▶ About this exercise:
Produce an exact copy of the first line of the data below and each line after it, please, up to and including the one with "Task: Click the @fentyslow handle".

Dataset entries
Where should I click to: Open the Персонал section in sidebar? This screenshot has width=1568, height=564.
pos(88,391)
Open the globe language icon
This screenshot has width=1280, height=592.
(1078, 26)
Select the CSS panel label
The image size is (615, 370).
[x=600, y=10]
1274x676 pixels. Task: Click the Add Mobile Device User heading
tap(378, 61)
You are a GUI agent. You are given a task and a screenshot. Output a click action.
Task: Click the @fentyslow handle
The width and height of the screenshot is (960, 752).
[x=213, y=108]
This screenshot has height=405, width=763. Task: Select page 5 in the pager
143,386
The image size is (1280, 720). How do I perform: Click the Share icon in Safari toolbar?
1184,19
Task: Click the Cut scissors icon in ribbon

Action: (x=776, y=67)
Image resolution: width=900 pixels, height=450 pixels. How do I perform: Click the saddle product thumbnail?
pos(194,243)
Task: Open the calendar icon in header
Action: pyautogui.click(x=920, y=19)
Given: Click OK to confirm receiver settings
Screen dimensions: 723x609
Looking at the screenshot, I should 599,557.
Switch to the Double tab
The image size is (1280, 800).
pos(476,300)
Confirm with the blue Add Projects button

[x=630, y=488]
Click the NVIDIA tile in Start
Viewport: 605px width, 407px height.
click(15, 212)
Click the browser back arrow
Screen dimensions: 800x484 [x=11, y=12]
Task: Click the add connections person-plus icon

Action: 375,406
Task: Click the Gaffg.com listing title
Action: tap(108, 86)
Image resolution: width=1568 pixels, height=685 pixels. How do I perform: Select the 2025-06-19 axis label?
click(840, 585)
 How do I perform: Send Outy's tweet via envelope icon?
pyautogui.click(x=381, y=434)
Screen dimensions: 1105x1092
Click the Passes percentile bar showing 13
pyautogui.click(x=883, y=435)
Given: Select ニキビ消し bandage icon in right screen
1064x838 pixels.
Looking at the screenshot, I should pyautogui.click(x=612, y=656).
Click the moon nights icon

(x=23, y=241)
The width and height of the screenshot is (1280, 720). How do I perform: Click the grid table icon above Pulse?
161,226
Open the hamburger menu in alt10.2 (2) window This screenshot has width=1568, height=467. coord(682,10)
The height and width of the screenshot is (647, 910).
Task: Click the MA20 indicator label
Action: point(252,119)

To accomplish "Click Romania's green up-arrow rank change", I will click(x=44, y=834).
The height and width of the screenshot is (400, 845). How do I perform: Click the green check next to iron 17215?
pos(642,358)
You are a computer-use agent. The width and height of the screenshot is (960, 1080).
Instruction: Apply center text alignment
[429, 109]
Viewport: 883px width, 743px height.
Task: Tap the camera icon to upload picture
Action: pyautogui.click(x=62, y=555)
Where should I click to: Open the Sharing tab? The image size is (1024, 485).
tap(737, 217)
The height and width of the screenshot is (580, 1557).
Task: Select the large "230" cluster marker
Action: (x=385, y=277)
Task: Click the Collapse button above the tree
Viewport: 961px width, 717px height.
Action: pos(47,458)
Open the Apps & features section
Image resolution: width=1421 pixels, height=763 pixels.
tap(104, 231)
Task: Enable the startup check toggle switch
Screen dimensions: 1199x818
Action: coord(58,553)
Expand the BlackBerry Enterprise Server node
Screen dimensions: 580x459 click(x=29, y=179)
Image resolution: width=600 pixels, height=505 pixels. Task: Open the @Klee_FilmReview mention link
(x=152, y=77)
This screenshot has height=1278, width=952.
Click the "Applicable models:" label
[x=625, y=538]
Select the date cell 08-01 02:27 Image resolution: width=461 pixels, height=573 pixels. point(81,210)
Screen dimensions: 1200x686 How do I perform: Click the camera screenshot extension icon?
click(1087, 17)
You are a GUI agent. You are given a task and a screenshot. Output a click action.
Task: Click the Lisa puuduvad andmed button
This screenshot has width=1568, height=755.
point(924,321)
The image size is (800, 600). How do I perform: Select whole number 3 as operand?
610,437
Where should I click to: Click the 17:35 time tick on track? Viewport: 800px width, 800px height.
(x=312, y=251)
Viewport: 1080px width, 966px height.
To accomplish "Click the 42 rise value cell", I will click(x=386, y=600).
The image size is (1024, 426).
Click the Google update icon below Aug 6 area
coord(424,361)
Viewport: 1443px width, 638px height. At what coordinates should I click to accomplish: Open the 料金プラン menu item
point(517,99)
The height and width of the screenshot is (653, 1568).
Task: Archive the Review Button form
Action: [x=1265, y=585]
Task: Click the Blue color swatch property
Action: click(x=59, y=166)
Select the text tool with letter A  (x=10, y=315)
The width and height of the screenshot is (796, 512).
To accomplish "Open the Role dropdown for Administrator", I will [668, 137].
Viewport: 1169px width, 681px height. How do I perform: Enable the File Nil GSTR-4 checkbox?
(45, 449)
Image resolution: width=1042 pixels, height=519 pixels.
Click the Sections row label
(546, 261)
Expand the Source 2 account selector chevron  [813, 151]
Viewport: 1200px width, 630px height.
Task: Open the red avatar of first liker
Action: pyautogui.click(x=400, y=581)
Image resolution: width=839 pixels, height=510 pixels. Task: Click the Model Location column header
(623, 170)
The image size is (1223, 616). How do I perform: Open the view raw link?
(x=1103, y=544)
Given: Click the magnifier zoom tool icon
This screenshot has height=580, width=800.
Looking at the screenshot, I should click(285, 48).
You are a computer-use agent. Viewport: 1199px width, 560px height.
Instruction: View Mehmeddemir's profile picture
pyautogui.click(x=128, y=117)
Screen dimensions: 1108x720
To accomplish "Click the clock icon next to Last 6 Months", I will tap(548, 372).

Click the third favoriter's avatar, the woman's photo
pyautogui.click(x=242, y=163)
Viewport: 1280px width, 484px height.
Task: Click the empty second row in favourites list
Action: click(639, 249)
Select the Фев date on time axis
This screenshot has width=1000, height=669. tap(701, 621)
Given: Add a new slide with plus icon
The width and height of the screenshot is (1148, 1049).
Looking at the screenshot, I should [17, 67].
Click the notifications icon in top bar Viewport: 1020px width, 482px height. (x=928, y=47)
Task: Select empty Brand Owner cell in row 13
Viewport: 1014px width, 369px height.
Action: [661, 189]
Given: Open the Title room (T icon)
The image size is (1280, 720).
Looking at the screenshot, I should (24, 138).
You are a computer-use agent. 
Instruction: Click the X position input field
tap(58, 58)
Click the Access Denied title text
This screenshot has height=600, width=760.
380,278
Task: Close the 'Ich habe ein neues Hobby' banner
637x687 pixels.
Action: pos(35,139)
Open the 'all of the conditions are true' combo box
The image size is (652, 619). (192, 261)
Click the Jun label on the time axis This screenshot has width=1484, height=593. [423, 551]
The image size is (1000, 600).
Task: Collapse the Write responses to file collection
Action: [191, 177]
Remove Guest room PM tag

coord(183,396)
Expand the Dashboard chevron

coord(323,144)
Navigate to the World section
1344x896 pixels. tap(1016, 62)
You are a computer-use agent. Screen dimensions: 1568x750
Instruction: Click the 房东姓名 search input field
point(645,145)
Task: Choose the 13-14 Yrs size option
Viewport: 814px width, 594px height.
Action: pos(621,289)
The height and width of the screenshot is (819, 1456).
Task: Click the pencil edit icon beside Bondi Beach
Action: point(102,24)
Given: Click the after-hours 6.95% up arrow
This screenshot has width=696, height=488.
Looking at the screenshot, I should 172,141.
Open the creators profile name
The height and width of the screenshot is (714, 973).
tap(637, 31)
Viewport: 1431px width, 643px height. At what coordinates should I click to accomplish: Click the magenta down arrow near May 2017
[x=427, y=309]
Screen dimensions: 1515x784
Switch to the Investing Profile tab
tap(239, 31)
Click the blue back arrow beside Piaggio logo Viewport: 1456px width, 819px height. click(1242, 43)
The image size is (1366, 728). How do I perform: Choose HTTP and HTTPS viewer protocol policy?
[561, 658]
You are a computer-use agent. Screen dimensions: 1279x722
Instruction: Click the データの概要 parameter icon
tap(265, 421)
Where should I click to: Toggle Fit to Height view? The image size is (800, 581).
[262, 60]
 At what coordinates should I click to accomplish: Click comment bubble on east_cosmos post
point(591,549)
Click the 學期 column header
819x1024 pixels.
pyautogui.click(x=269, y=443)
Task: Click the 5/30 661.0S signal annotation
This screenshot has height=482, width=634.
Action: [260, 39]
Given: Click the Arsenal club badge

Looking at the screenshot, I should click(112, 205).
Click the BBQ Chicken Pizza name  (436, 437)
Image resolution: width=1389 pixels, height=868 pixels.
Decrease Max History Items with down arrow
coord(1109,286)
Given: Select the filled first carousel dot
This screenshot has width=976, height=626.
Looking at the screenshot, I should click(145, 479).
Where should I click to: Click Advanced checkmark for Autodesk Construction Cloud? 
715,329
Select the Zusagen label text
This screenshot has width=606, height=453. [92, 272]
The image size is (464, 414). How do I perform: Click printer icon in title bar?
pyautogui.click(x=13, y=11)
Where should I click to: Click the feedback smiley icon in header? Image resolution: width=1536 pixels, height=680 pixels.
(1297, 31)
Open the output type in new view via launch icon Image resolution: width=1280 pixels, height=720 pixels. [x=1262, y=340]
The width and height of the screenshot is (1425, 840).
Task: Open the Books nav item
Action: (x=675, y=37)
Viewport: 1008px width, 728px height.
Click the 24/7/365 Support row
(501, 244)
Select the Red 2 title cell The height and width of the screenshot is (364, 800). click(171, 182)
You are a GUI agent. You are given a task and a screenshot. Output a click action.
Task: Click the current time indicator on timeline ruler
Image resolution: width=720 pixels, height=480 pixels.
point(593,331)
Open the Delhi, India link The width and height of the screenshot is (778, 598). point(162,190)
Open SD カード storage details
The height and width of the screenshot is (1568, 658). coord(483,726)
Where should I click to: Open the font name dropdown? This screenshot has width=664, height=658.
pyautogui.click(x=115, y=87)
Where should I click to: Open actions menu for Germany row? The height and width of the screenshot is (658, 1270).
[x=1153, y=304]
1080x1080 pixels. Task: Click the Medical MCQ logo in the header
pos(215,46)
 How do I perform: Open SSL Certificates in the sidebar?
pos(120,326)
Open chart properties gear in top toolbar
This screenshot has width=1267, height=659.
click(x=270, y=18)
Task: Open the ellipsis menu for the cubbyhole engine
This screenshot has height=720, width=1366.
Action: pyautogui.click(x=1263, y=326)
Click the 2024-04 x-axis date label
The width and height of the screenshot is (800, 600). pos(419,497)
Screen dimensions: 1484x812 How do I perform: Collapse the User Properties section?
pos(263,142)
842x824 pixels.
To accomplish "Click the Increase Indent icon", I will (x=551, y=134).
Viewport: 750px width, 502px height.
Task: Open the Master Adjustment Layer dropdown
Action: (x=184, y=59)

▶ Result below:
Where should I click to: Open the Персонал section in sidebar? This screenshot has width=1568, height=564.
pos(88,391)
Open the globe language icon
This screenshot has width=1280, height=592.
(1078, 26)
Select the CSS panel label
The image size is (615, 370).
[x=600, y=10]
1274x676 pixels. Task: Click the Add Mobile Device User heading
tap(378, 61)
You are a GUI agent. You are given a task and a screenshot. Output a click action.
Task: Click the @fentyslow handle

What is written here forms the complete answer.